Symptom scores were a key secondary measure, and again melatonin did not appear to have any effect on nocturia specifically or LUTS in general. Nocturia-specific quality of life did not show any evident improvement. Nocturia has a multifactorial pathophysiology, which potentially could mean that melatonin might have effect in some individuals and not others, and this was considered to explain the finding of a responder group in a previous study which examined melatonin use for treatment of nocturia in men with benign prostate enlargement [15]. However, there did not seem to be any evident responder group in the current study.

The lack of evident difference between melatonin and placebo may reflect the pragmatic approach taken in the study. Diabetes mellitus and diabetes insipidus were excluded, but otherwise inclusive criteria were used for study recruitment. This pragmatic approach was taken to reflect the utility of a therapy which could be applied to the majority of patients in the general healthcare context, without having to undertake too much clinical assessment. The fact that we did not identify benefit could reflect the wide range of potential co-morbidity in MS, indicating that it is likely that assessment of specific underlying mechanisms probably is needed to understand nocturia in MS. A low dose of melatonin was chosen (2 mg), because at the time the study was designed there was discussion that melatonin could potentially contribute to deterioration in MS severity through effects on immune function [32]. Based on the results, it seems that this low dose was insufficient for nocturia therapy, even though it is a standard dose for treating sleep disorders in a wider population. Some studies have used higher doses of melatonin in an MS population, demonstrating improved sleep quality [19]. Recent literature does not identify detrimental effect of melatonin on MS severity, and alternative hypotheses have been promulgated regarding a potential beneficial effect. We did not measure endogenous melatonin production, or effective serum melatonin levels on treated patients, so we are unable to state whether serum levels of the hormone reached therapeutic levels in our study population.

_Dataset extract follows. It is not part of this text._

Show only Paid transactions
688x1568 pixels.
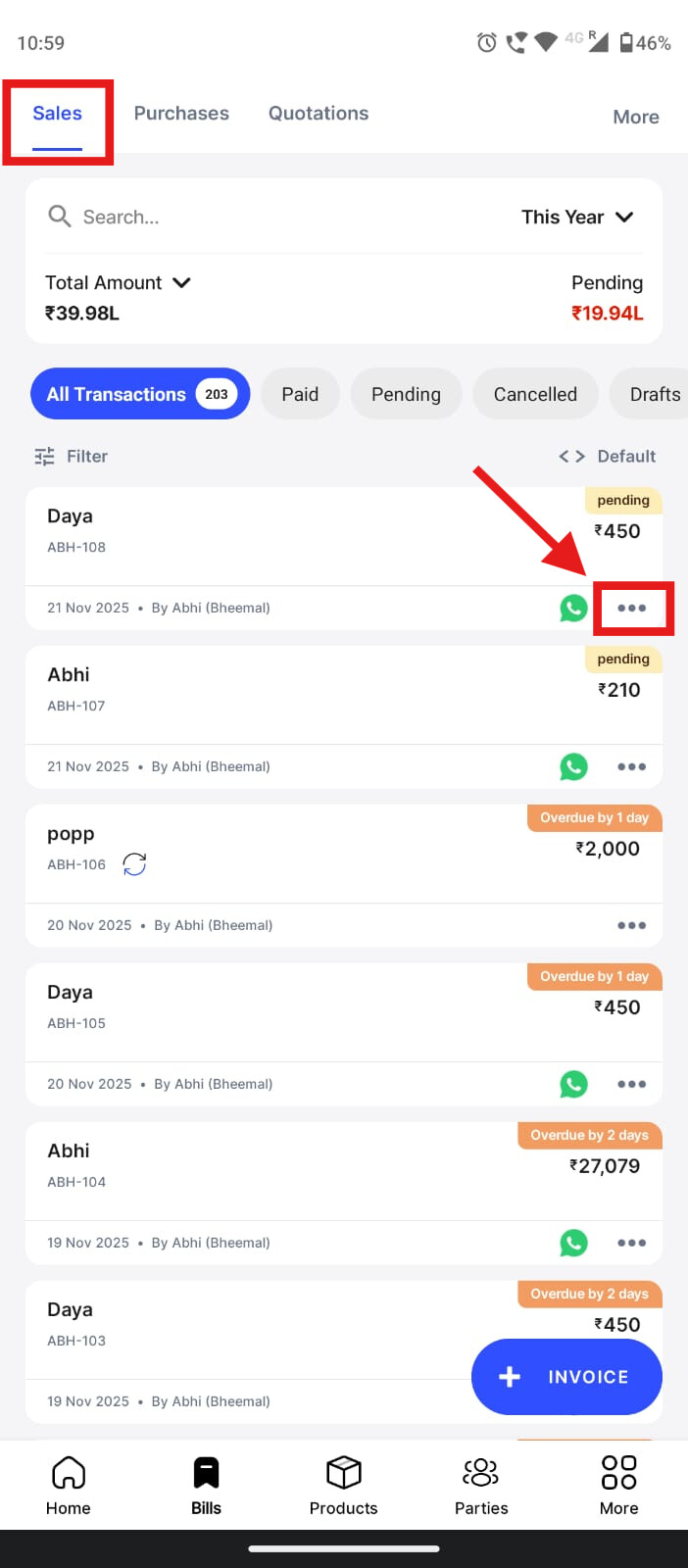(x=300, y=395)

The inclusion of a placebo group is an essential part of LUTS investigation, since placebo responses are noted to be rather big generally [33]. In the current study, the placebo response seen in the bladder diaries and symptom scores was modest. Undertaking observations such as bladder diaries is considered a potential factor that could influence patient behaviour, since completing a bladder diary shows to a patient when they are generating a high urine output, which can feed back on their behaviour. This was not a particular observation in the current study, where the baseline 24 h voided volume was 2.2 L, and was similar during the treatment phases (2.2 L for placebo, and 2.0 L per 24 h for melatonin, medians 2.1 L, 2.2 L, and 2.0 L respectively). The nocturnal polyuria index was unchanged (median 0.32, 0.33, 0.32 for baseline, placebo and melatonin respectively). A small reduction in median nocturnal urine output was seen (baseline 741 mL, placebo 651 mL, and melatonin 667 mL), but this was not statistically significant. It did not yield a significant change in nocturia episodes (median 1.70, 1.50 and 1.30 respectively).

There was no clear adverse safety signal. No adverse events appeared to have any clear link to the melatonin therapy on a consistent basis. UTIs were reported, and two episodes of faecal urgency. Single presentations with Uhthoff’s phenomenon, feeling drained, cold hands, profound somnolence, and others were also described. The qualitative interviews also identified that fatigue was a key feature. The individual with Uhthoff’s phenomenon explains the difference in the visual domain on the EDSS scores, which were otherwise not significantly different for the melatonin and placebo phases.

Conclusions

In summary, a low dose of melatonin taken at bedtime may be an ineffective therapy for nocturia in MS, studying an adult population with nocturia once per night or more often. A different dose regime of melatonin or recruitment selection criteria would need to considered to ascertain whether melatonin could influence nocturia in MS.